Was building an AI to solve my YouTube addiction overkill? Probably, yes?
Did I learn a ton about Android dev, LLM context management, and prompt engineering? Yes, a lot.
Would I do it again? …Ask me after I see next month's OpenAI bill, haha...
Thanks for reading!
— Jackal








Top comments (1)
An actual nice way to use AI, rather than the usual AI slop we see now. 😭😭🙏🙏🙏
But, not gonna lie, I would love to see the progress and see how Jarvis here evolves and becomes super personalized. "Jack, for the past month you have been watching Dexter content..." or something like that, and see whether it actually helps.
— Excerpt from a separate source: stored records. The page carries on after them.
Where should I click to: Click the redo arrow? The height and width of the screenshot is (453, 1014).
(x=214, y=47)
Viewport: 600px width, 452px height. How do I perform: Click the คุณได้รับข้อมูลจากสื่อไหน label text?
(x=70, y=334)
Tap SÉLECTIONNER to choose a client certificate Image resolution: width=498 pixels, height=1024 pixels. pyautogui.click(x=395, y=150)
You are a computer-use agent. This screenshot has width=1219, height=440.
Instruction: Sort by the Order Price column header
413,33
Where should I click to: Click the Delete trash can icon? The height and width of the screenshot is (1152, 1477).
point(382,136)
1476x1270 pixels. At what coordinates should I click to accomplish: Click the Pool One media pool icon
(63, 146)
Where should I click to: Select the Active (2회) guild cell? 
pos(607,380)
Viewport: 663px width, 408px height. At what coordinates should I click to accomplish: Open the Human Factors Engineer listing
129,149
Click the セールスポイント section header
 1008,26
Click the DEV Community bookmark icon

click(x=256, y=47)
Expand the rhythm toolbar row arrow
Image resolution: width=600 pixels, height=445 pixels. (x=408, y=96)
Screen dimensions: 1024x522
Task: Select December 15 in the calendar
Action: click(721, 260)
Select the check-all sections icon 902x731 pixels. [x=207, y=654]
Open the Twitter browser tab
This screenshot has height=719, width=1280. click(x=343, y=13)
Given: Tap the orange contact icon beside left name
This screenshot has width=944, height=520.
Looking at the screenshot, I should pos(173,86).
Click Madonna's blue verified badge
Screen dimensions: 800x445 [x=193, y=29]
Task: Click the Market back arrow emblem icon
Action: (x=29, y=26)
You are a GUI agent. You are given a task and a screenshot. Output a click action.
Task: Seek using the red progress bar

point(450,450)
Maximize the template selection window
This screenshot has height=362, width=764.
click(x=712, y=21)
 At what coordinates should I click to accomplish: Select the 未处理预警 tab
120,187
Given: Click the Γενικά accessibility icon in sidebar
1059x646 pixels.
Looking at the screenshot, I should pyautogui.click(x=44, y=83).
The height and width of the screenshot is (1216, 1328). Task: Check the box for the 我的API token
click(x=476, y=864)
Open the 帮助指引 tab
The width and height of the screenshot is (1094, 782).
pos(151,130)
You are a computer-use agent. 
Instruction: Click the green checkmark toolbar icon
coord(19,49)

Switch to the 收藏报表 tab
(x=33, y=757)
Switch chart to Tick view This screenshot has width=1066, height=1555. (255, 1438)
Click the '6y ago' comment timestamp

I want to say that you should give it some access to some phone abilities, like blocking your apps at certain times, or turning off your phone. But if the AI went rogue (like malfunctioned), it might just kill your phone. 😭
But other than that, nice one. Hope Jarvis becomes the best nagging mom-like AI that always tells you the problem is the phone, from the phone.